Lorsque je me dis que votre présence aux affaires a
tout son mérite, je le justifie par des faits concrets.
D’abord sur le plan assez personnel
Après vous avoir eu comme instructeur sous les
drapeaux, je garde de votre enseignement deux mots qui vous
revenaient très souvent à la bouche et qui m’avaient servi
jusqu’à ce jour de maxime « courage et
objectivité ».
Jeune fonctionnaire mais responsable d’un grand
service de votre département ministériel, à tout moment si je
ne recevais pas à mon bureau la visite de la gendarmerie pour
audition, c’était celle du Commissariat
« Port » pour le motif.
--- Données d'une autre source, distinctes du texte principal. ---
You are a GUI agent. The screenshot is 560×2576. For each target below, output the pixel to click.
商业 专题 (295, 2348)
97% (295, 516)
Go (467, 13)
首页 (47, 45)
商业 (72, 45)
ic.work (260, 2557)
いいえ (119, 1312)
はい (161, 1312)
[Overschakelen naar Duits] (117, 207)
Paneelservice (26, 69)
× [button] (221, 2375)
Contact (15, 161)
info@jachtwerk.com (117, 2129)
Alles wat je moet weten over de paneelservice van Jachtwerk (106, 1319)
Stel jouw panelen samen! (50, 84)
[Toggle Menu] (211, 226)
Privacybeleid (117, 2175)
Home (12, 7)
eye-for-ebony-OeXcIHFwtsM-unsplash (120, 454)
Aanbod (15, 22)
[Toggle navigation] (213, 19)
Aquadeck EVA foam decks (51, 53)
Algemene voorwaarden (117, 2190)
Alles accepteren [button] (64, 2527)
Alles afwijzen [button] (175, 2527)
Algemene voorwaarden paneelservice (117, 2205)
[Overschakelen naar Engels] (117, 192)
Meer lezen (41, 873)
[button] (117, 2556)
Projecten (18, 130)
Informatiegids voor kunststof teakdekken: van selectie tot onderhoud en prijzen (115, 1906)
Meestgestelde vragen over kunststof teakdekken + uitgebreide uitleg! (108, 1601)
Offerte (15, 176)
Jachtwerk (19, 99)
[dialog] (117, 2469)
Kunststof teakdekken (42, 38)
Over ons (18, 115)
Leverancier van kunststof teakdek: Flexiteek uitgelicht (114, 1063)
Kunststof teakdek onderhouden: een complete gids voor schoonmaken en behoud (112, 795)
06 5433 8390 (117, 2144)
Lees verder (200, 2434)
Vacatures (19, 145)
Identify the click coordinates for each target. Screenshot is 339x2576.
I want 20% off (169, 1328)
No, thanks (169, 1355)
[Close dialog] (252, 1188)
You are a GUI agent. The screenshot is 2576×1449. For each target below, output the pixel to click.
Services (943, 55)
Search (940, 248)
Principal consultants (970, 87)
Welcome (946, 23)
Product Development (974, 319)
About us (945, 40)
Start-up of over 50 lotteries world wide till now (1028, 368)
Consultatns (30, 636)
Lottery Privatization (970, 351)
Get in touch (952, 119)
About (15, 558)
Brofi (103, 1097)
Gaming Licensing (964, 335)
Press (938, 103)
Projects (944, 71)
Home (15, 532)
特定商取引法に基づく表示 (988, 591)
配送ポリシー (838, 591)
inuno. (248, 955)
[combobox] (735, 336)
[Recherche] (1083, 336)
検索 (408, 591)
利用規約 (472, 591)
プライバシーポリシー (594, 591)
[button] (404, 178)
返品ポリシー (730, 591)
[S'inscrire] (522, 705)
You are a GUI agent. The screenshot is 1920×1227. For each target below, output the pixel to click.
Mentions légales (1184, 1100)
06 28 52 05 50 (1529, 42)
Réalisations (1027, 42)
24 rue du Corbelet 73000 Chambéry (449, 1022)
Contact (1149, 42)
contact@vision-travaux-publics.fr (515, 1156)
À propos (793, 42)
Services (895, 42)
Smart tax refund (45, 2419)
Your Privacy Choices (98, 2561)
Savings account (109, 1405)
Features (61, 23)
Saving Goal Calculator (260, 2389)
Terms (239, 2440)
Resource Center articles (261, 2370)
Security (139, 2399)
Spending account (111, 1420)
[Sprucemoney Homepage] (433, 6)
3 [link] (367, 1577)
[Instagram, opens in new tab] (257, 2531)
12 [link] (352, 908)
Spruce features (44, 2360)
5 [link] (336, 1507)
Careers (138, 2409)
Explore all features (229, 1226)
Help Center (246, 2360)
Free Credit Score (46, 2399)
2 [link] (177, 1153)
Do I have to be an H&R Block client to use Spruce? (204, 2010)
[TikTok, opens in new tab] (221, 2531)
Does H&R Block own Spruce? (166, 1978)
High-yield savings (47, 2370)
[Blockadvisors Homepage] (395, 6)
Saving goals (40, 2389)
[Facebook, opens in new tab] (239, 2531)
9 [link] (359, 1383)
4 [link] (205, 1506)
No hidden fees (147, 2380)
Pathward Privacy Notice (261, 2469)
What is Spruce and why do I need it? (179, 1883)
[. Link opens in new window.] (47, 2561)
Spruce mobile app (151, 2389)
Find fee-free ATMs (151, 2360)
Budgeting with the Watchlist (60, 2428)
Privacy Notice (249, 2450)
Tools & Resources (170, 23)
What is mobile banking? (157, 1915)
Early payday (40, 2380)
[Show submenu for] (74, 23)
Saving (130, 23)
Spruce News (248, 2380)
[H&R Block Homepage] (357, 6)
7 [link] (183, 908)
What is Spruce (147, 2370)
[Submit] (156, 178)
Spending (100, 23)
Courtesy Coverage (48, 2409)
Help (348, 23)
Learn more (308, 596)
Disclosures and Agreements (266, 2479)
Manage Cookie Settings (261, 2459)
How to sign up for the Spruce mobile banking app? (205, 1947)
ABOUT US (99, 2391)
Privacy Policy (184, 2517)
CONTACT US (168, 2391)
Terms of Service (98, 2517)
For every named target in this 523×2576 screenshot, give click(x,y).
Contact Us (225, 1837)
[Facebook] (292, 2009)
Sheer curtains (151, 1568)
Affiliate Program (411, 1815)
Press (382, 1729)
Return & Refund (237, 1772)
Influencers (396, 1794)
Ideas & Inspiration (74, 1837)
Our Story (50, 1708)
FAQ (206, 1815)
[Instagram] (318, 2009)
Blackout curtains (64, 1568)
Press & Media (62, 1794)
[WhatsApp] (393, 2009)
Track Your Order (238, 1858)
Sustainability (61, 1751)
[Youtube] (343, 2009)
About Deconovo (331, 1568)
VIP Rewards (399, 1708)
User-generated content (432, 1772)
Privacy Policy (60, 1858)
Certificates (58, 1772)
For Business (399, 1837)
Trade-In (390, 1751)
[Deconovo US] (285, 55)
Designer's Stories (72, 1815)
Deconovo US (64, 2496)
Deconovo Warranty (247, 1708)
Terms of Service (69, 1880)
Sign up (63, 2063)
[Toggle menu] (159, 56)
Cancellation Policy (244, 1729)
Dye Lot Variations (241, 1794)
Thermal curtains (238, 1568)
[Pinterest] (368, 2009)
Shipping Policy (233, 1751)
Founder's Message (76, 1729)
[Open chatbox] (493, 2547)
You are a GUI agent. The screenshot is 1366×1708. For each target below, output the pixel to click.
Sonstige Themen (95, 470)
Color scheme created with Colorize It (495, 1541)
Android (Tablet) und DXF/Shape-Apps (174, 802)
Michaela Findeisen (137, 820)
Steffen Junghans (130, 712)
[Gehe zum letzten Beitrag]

Parce qu’à chaque
manif, j’abandonnais discrètement le Service pour me fondre
dans les jeunes étudiants soucieux de leur avenir que je
soutenais. Ajouté à cela, mon Centre Spécial pour la
Préparation des Examens (CSPE) qui faisait décrocher le bac
toutes séries et le BEPC à mes élèves dont certains sont
aujourd’hui de hauts cadres. Même pour un "b a"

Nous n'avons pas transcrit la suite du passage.